“You want to watch out or you 'll be coming down with brain fever one of these days. Come, boys, we 'll go back.”
“You think what he did was to take to the road back up there and set the boat adrift?” asked Pink.
“Of course.” The words came from the deeper water, where the special agent was already swimming back. A moment more and Dick and Pink were after him.
“Now, Mister van Deelen,” said Beveridge, when they had gathered together, “take us to the road.”
“It's right back up-stream. You know where it is as well as I do.”
“Can't we strike right over through the woods?”
“Why, yes, you could do—”
“All right, Dick. It 'll be lighter when we get up out of this hole.”

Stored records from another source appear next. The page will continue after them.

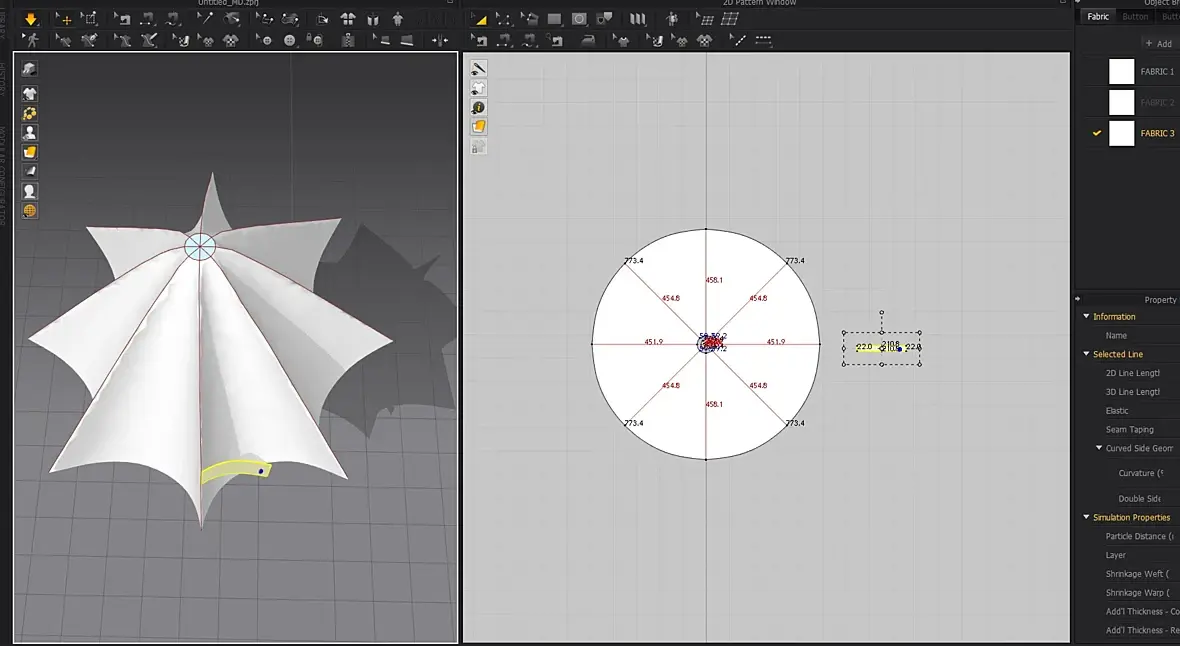
Task: Switch to the Fabric tab
Action: pyautogui.click(x=1098, y=17)
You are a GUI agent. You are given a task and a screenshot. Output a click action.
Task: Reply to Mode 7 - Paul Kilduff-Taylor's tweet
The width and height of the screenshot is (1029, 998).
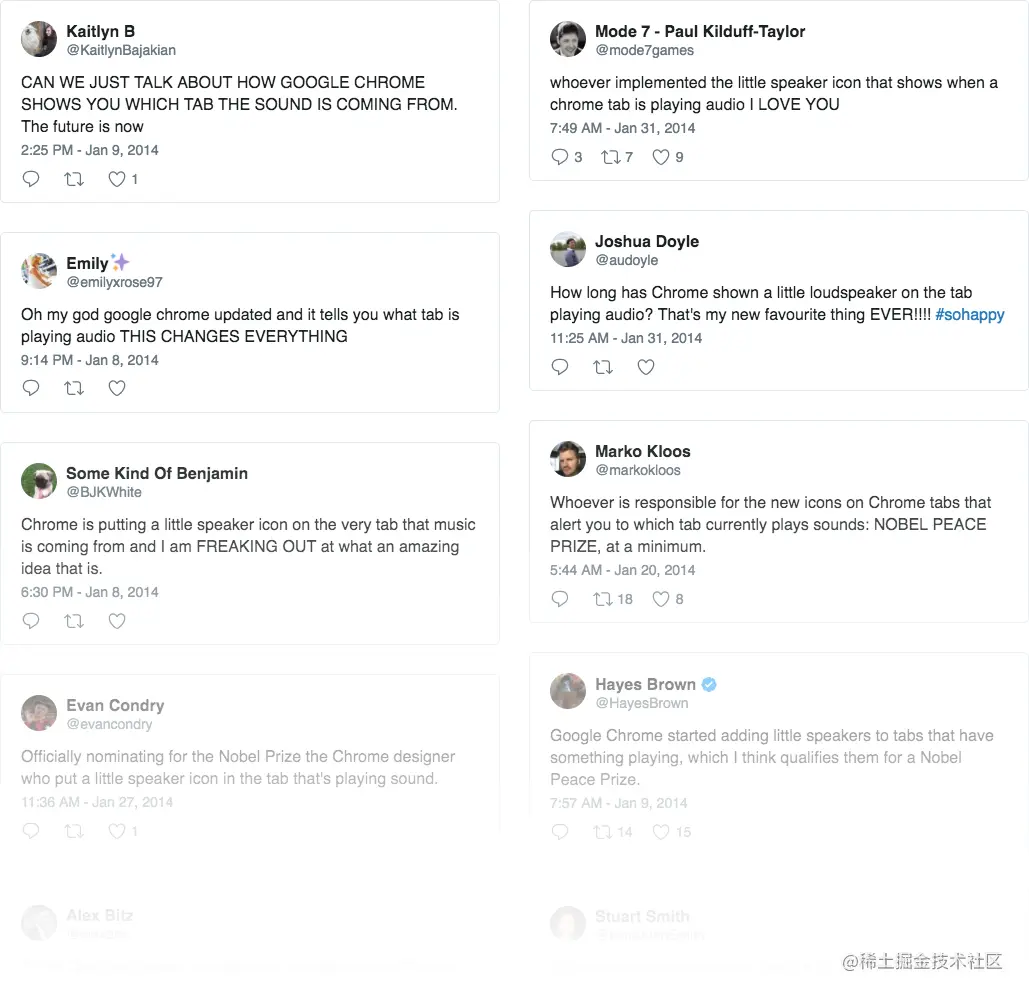(x=560, y=157)
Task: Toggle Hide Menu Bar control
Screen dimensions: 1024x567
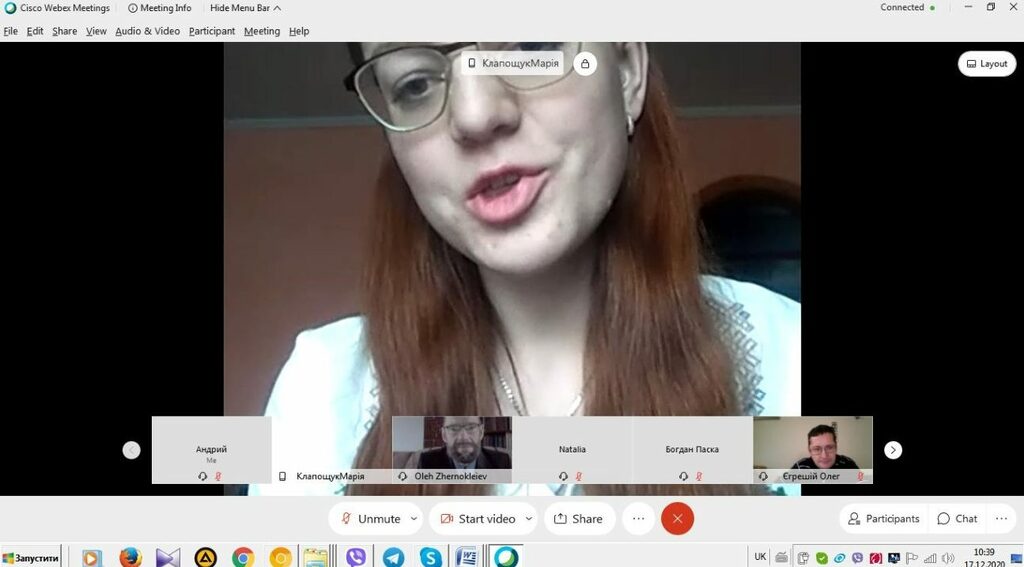Action: click(x=245, y=8)
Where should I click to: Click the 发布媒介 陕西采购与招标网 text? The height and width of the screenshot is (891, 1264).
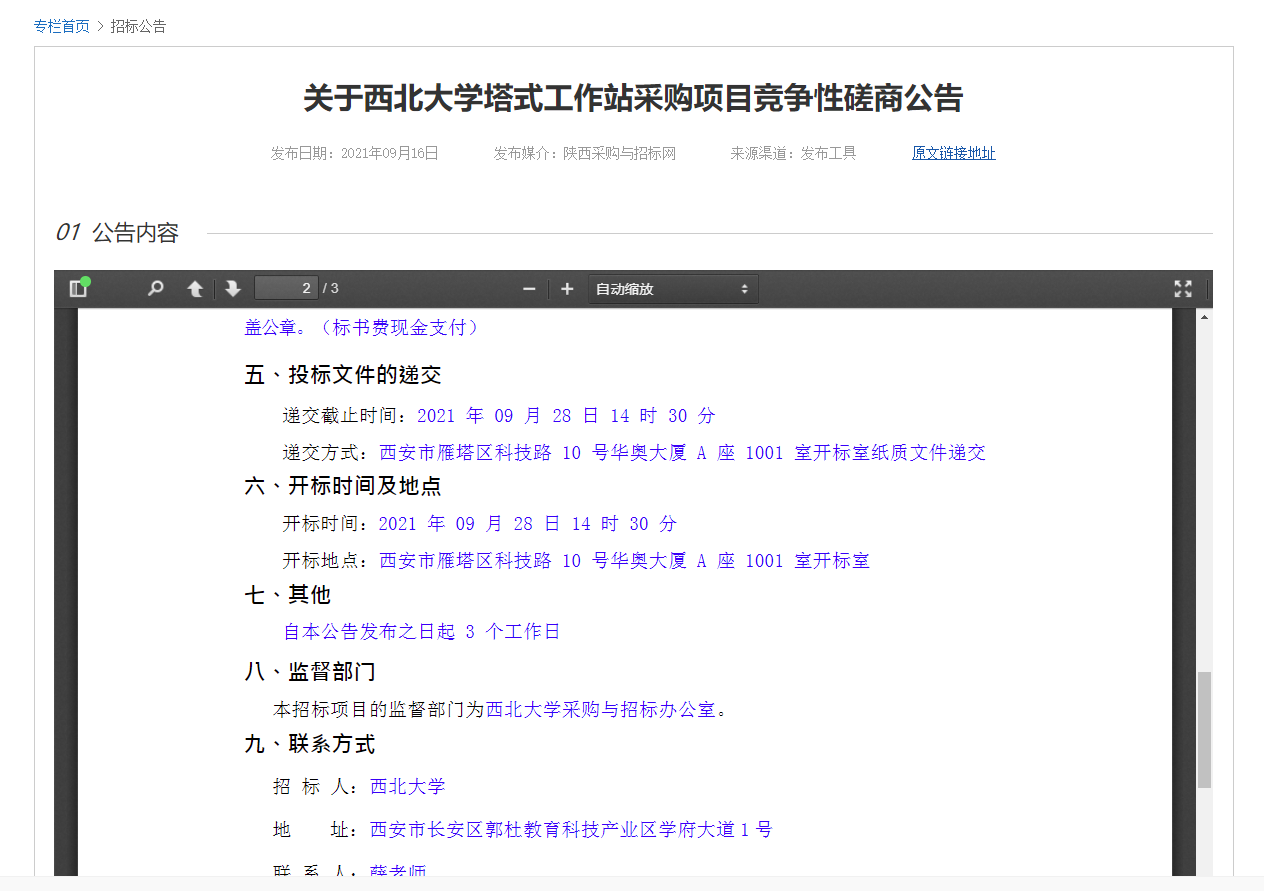coord(584,153)
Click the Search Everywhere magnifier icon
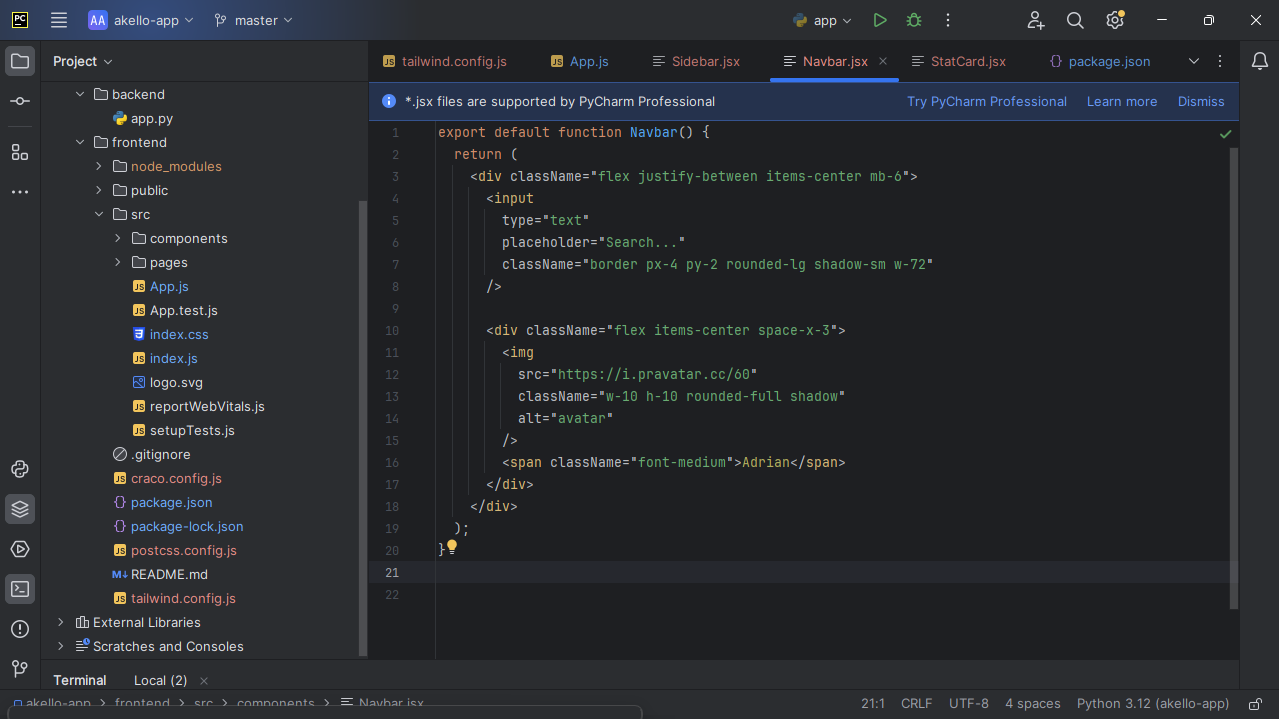 tap(1075, 20)
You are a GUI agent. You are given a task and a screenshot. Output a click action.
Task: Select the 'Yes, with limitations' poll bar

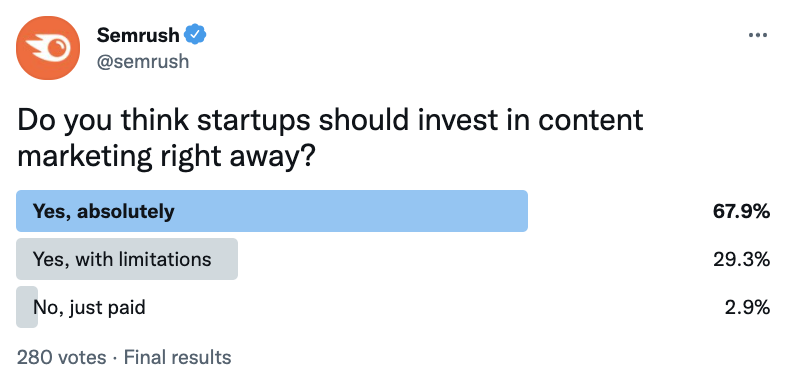tap(127, 259)
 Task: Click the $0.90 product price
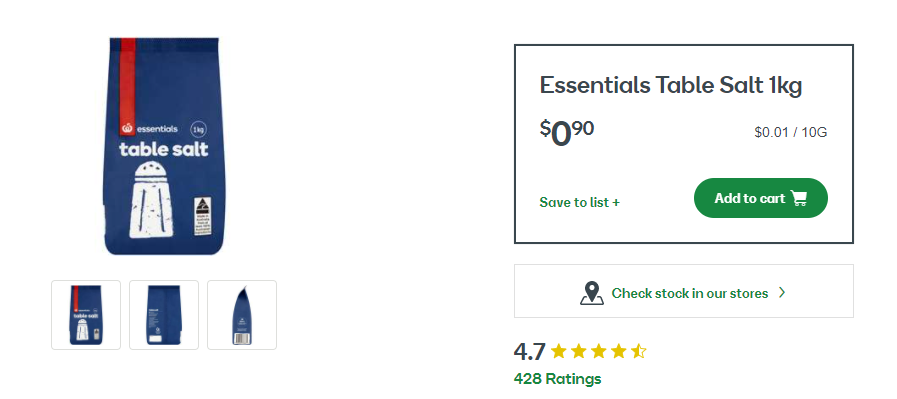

They floundered through a hundred yards of undergrowth and finally came upon the open road. They were a dismal enough party. The water in their shoes gurgled when they moved and spurted out at the lacings in little streams. Other streams ran down their clothing to the road, where the sand drank them up. Beveridge was without coat or collar, and the others were nearly as dilapidated. The physical strain of the chase, and the loss of sleep, not to speak of Beveridge's fight with McGlory, had worn them down nearly to the point at which nature asserts her peremptory claims,—but not one of them knew it. They did not know that they were a desperate spectacle in the eyes of the bewildered farmer; even if they could have stood in the light of day and looked full at one another, it is to be doubted if any of the three would have observed the deep-lined, white faces, the ringed eyes, of the other two. For the spirit of the chase was in them.
“Now, Mister Van,” said Beveridge, almost gayly, “how far is it to the next house?”